** Material for this task follows **
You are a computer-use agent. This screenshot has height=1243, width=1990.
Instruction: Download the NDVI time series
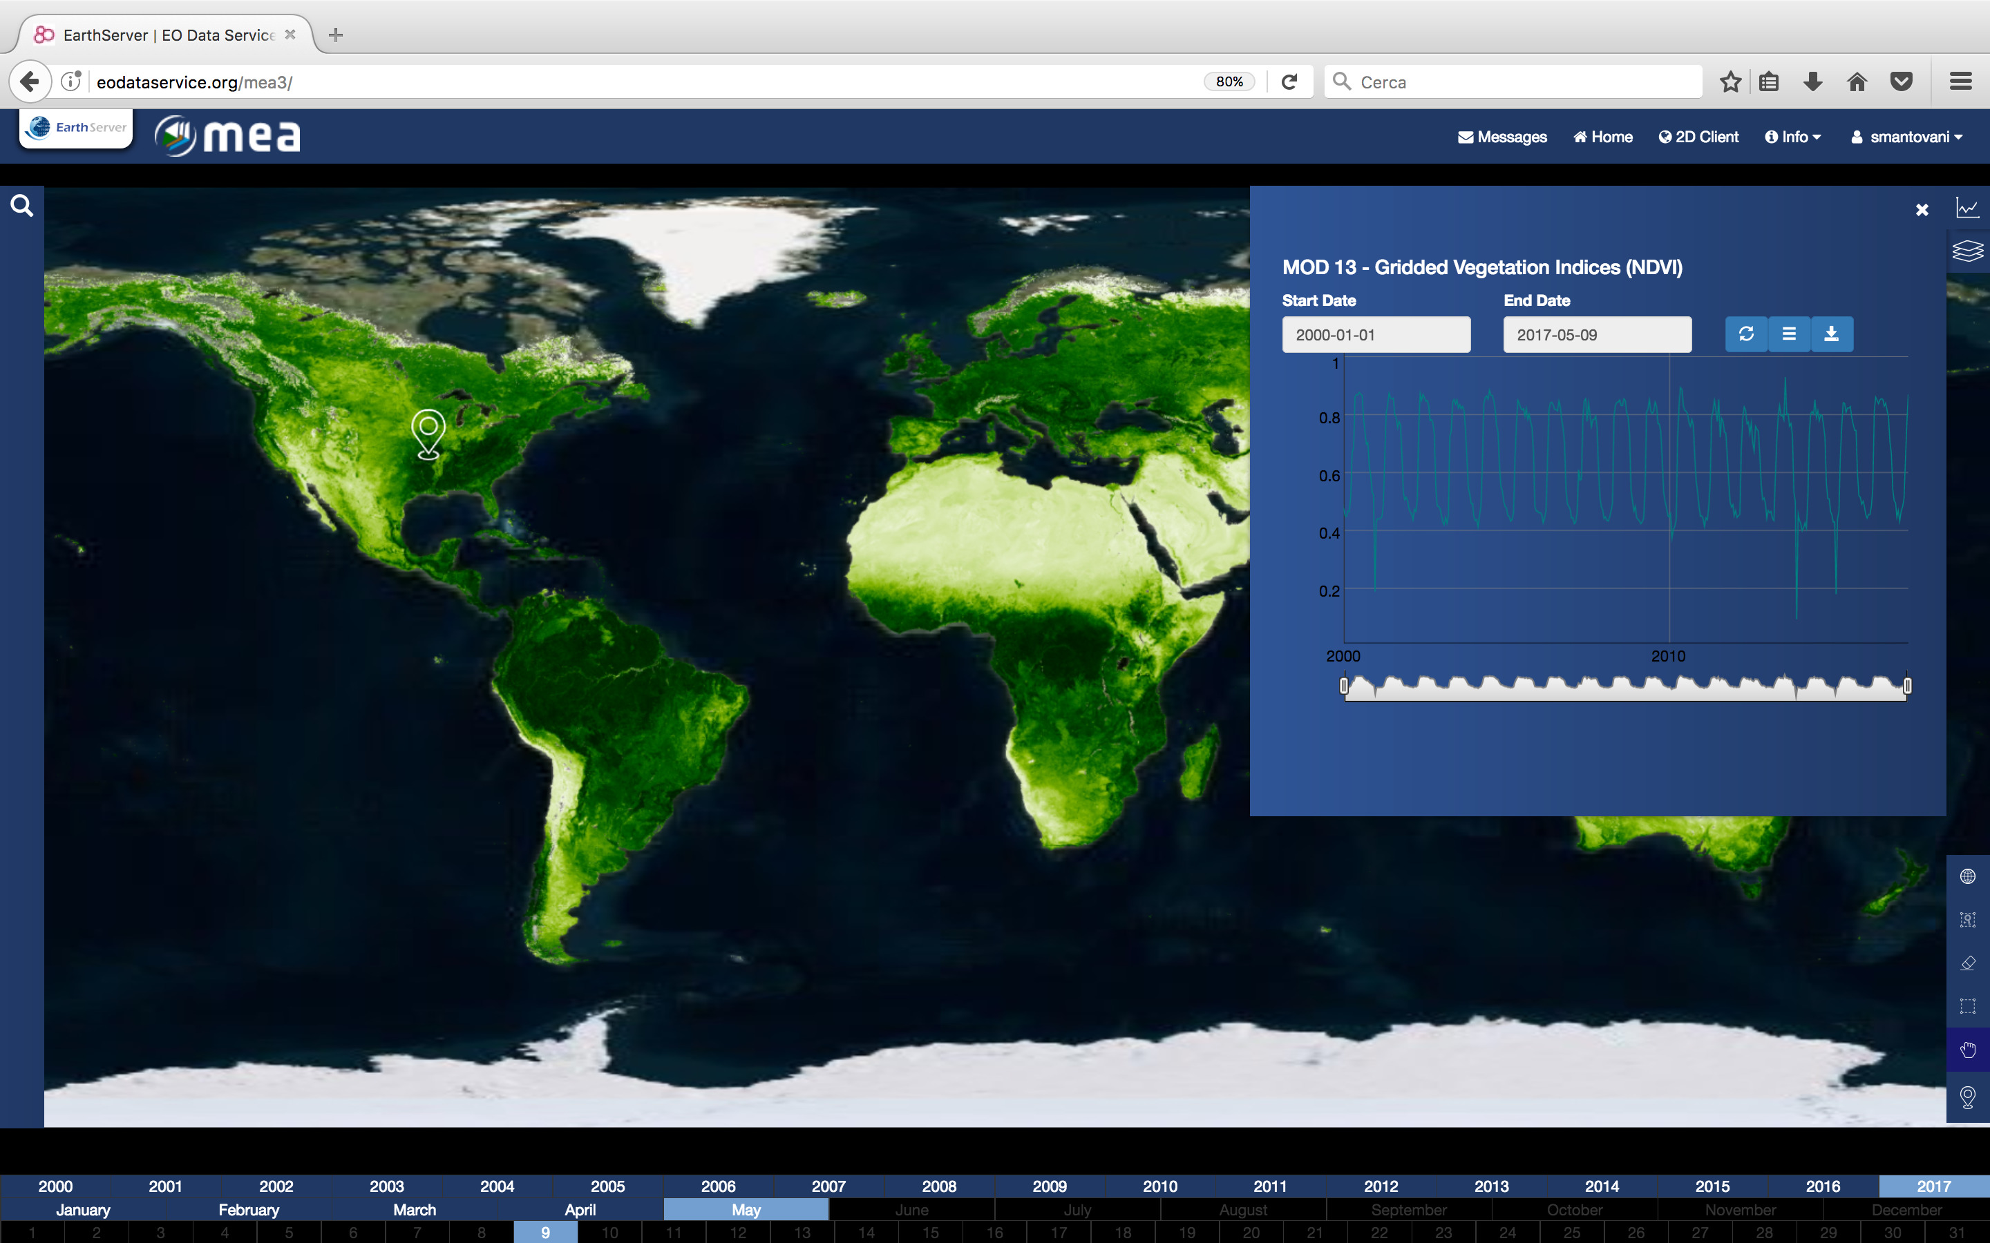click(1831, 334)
** End of Material for this task **
** Material for this task follows **
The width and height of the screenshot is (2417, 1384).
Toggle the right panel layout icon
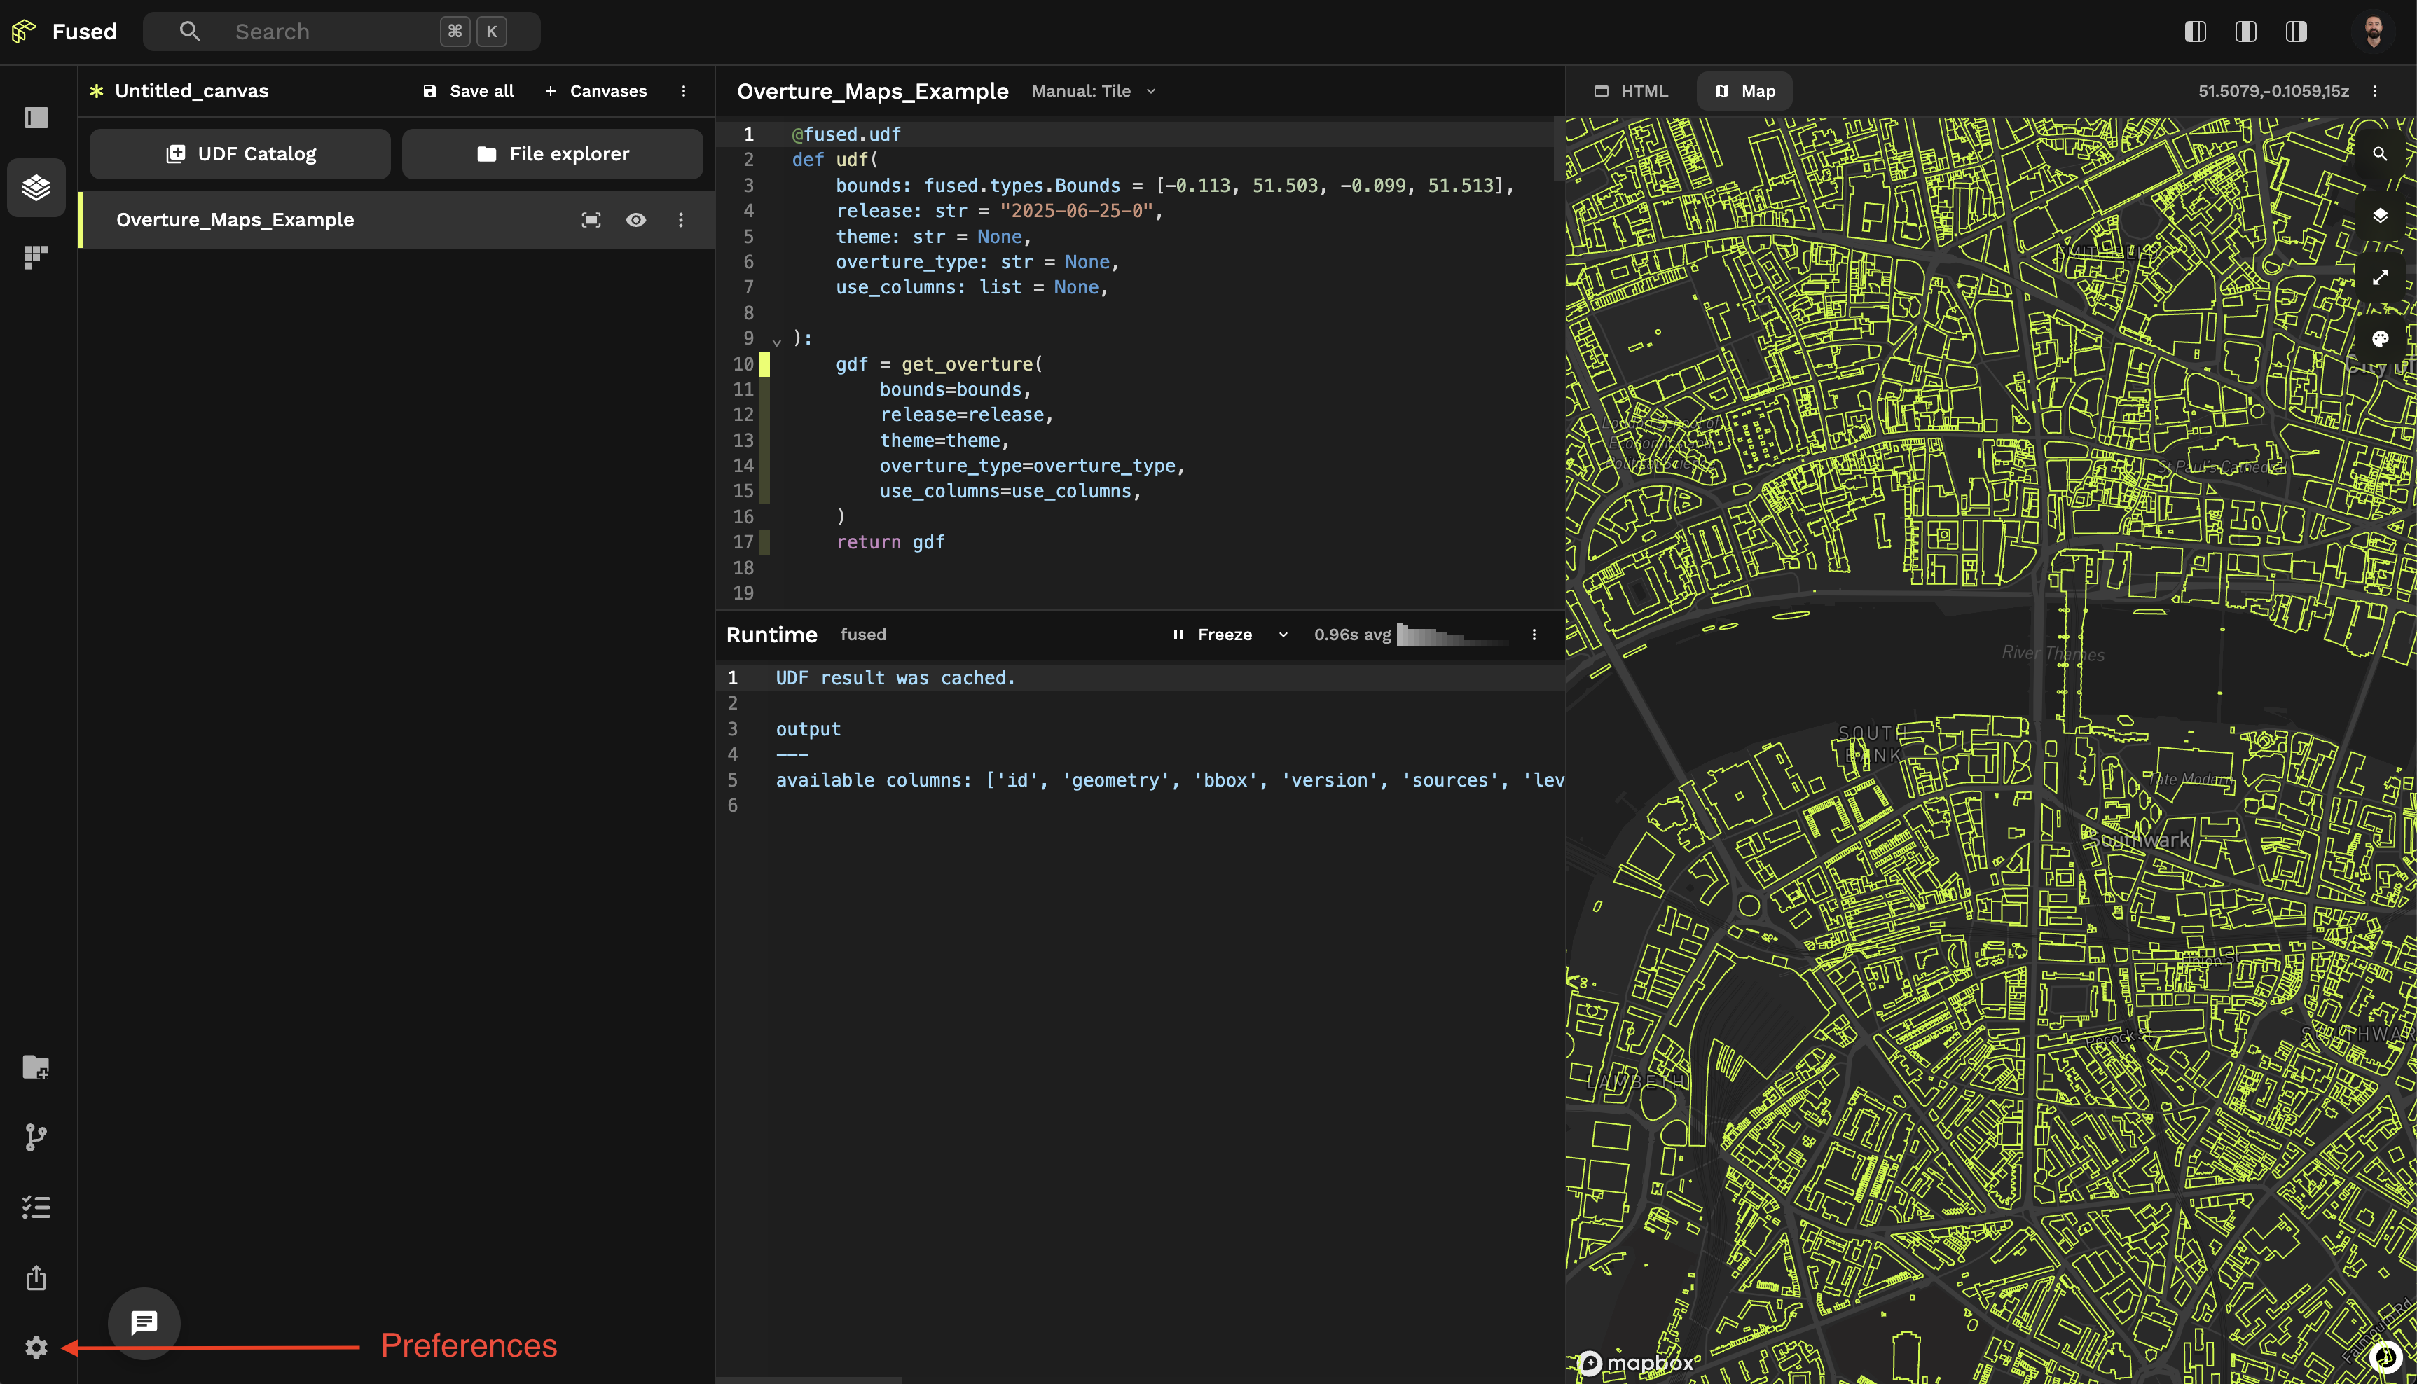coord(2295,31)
** End of Material for this task **
▶ Task details
Return each full line of the entries that contains the word "height".

▶ Written response
You are a computer-use agent. This screenshot has height=1243, width=1990.
The width and height of the screenshot is (2417, 1384).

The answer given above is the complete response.